*Data shown*:
============================================================

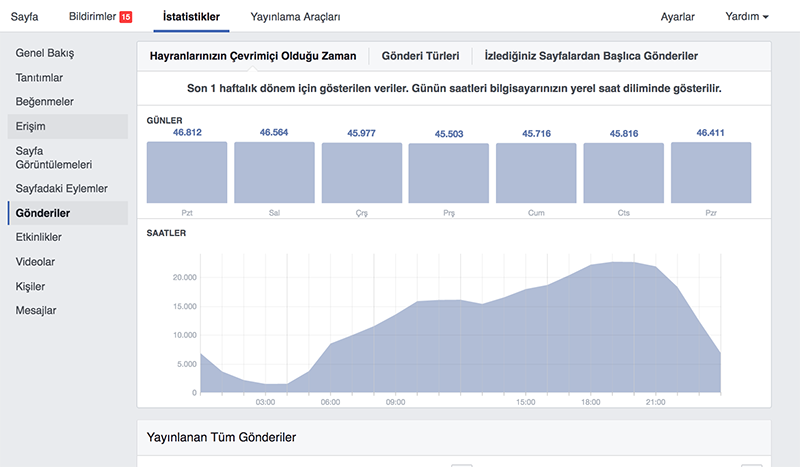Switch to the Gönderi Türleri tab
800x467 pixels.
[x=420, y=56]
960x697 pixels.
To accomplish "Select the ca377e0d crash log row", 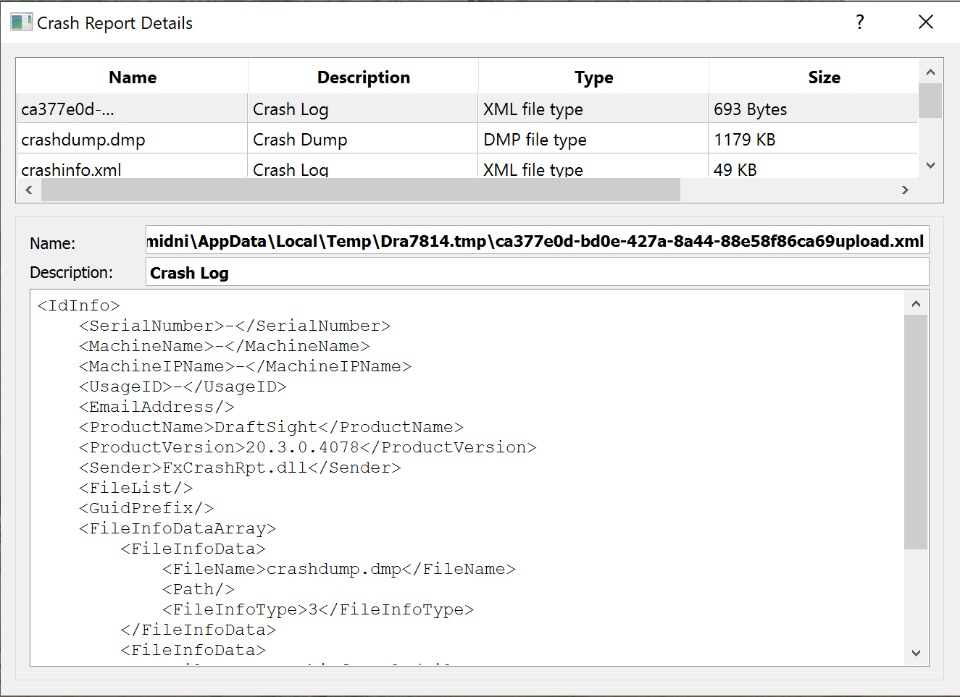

============================================================

*Given problem*: Rewrite the entries above, replacing "crash log" with "error log" and leaving everything else the same. Omit the pictures.

*Finished task*:
Switch to the Gönderi Türleri tab
800x467 pixels.
[x=420, y=56]
960x697 pixels.
To accomplish "Select the ca377e0d error log row", 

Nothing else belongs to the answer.